EXERCISE REQUIREMENTS → Only one stretch of the records below is wanted: the lines from the one holding "Task: Click the 下一页 next page button" through the one holding "The image size is (868, 386).". Return it exactly, both ends included.

---- INPUT MATERIAL

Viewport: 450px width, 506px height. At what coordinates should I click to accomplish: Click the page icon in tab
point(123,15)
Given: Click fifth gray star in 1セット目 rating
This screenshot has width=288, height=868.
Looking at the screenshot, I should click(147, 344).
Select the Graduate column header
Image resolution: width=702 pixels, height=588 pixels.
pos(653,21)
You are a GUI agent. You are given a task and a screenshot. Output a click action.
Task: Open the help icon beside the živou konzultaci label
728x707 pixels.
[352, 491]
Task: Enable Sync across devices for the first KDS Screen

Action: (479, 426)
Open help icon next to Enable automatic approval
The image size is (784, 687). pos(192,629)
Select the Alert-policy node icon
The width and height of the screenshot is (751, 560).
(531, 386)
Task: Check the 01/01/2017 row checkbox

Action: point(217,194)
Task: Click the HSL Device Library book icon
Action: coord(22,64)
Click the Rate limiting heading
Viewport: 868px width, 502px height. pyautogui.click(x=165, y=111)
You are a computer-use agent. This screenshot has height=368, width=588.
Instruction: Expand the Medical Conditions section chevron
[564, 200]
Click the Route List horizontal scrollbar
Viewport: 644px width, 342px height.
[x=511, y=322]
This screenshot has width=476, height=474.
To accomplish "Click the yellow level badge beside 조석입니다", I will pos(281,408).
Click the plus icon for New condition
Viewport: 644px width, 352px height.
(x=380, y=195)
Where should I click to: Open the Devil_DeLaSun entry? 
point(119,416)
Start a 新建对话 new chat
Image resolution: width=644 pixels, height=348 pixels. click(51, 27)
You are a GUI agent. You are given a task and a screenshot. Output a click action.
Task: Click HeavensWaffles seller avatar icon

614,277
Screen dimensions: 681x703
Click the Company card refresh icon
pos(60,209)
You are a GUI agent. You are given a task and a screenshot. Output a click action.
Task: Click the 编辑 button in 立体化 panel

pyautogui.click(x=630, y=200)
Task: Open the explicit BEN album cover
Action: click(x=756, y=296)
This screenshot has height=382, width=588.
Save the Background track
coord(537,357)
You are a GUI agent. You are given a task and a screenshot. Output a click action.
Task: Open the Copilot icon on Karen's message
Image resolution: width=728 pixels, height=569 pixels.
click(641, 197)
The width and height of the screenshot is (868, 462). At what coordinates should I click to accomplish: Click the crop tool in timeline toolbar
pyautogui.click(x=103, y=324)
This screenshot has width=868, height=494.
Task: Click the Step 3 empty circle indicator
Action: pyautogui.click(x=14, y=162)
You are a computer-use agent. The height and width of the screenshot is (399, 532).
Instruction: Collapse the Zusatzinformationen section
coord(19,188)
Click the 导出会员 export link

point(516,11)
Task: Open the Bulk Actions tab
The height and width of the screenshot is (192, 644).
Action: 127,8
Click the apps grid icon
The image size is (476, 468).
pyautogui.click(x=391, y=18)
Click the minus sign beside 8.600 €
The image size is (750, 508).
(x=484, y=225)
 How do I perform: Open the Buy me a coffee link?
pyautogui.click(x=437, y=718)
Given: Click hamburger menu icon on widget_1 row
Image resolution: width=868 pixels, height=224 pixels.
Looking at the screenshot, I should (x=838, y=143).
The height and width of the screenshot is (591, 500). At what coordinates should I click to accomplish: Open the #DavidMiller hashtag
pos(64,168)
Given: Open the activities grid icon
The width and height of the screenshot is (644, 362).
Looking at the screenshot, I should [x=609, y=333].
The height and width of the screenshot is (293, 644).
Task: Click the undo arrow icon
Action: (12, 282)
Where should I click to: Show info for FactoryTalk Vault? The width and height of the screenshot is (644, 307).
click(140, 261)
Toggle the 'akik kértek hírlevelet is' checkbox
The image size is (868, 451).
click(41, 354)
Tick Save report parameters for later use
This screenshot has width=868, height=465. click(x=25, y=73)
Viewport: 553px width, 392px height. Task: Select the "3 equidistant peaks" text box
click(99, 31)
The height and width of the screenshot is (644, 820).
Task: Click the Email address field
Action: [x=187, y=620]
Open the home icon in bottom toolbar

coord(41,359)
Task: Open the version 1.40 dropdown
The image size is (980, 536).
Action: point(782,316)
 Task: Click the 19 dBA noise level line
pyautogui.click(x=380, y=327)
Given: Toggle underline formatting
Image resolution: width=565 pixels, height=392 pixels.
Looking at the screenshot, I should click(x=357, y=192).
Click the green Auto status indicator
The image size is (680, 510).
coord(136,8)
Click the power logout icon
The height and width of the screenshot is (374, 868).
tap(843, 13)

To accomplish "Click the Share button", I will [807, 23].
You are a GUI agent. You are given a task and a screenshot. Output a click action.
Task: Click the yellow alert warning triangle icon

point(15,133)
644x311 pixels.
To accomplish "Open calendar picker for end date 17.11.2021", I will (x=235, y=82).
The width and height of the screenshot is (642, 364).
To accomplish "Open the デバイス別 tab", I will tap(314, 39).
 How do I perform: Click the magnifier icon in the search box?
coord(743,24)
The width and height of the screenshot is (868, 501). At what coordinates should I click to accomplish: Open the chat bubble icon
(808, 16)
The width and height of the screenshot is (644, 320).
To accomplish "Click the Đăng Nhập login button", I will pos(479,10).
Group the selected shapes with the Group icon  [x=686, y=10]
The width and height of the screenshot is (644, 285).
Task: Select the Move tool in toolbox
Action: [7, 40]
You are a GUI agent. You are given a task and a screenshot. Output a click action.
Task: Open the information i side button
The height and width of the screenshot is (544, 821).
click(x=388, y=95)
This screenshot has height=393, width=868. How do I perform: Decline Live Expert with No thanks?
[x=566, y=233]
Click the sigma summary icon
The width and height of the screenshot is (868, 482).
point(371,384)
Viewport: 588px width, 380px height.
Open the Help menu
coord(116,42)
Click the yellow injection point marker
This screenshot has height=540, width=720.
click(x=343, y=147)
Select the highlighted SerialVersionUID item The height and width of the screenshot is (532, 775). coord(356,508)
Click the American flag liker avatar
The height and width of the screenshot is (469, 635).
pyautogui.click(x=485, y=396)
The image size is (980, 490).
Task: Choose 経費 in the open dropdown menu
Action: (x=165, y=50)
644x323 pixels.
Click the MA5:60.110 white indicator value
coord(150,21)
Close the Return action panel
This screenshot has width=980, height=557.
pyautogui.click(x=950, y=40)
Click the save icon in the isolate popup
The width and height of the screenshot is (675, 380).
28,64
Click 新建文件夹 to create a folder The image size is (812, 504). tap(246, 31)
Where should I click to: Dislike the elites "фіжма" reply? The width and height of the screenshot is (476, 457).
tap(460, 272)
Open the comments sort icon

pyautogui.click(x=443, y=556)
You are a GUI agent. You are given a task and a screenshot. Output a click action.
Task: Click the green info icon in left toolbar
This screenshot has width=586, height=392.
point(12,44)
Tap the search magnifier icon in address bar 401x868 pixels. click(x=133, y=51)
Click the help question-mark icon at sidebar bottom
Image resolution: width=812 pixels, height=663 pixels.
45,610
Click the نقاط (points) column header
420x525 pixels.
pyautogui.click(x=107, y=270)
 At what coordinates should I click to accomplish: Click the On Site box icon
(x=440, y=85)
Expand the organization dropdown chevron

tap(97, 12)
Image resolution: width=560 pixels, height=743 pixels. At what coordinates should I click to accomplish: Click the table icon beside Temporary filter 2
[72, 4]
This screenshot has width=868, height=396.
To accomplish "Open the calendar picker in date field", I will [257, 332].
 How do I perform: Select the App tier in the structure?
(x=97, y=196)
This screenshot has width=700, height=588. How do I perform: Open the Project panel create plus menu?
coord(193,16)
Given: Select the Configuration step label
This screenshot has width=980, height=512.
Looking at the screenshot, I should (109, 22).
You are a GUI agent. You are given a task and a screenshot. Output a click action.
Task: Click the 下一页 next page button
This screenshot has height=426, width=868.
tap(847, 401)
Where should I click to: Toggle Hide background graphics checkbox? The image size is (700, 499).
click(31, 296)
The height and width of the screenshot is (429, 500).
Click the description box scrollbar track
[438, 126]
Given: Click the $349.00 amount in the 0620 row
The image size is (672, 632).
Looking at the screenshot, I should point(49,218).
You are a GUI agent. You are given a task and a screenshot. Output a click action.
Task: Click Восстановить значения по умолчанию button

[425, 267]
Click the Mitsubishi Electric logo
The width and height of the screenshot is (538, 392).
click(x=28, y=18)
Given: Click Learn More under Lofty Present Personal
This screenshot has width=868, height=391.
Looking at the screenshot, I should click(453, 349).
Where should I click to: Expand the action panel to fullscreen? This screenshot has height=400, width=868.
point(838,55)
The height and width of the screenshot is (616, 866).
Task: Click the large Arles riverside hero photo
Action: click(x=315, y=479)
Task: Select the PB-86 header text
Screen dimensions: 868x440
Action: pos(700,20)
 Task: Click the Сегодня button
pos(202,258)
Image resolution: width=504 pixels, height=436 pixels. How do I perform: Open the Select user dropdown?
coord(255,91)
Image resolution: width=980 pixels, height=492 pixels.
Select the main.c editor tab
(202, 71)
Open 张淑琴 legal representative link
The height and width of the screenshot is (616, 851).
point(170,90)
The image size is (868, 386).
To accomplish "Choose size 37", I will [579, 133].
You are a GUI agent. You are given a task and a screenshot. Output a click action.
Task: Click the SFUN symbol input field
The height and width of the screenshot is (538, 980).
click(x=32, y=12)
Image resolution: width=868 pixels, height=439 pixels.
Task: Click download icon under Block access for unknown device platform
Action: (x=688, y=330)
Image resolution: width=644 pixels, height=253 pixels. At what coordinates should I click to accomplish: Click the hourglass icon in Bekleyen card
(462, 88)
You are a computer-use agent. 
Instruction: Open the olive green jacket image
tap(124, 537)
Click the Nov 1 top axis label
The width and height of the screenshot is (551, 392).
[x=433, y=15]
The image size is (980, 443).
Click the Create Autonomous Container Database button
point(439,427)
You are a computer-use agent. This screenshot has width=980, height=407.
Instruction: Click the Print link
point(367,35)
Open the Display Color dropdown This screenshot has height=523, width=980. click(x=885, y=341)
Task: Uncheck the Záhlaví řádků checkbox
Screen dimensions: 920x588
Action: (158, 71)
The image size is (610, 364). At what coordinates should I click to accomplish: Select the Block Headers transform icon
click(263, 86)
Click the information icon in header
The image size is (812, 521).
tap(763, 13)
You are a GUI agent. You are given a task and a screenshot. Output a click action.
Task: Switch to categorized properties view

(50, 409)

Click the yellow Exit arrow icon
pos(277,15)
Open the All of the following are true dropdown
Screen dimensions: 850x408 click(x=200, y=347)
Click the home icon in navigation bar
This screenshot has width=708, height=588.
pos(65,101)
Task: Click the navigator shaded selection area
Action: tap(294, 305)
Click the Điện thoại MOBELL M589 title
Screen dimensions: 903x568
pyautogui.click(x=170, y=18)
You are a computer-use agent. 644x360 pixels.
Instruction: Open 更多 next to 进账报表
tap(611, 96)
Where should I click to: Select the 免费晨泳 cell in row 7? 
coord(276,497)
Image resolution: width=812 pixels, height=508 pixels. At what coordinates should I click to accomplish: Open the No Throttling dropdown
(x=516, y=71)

--------

RESULT OF THE EXERCISE →
Task: Click the 下一页 next page button
This screenshot has height=426, width=868.
tap(847, 401)
Where should I click to: Toggle Hide background graphics checkbox? The image size is (700, 499).
click(31, 296)
The height and width of the screenshot is (429, 500).
Click the description box scrollbar track
[438, 126]
Given: Click the $349.00 amount in the 0620 row
The image size is (672, 632).
Looking at the screenshot, I should point(49,218).
You are a GUI agent. You are given a task and a screenshot. Output a click action.
Task: Click Восстановить значения по умолчанию button

[425, 267]
Click the Mitsubishi Electric logo
The width and height of the screenshot is (538, 392).
click(x=28, y=18)
Given: Click Learn More under Lofty Present Personal
This screenshot has width=868, height=391.
Looking at the screenshot, I should click(453, 349).
Where should I click to: Expand the action panel to fullscreen? This screenshot has height=400, width=868.
point(838,55)
The height and width of the screenshot is (616, 866).
Task: Click the large Arles riverside hero photo
Action: click(x=315, y=479)
Task: Select the PB-86 header text
Screen dimensions: 868x440
Action: pos(700,20)
 Task: Click the Сегодня button
pos(202,258)
Image resolution: width=504 pixels, height=436 pixels. How do I perform: Open the Select user dropdown?
coord(255,91)
Image resolution: width=980 pixels, height=492 pixels.
Select the main.c editor tab
(202, 71)
Open 张淑琴 legal representative link
The height and width of the screenshot is (616, 851).
point(170,90)
The image size is (868, 386).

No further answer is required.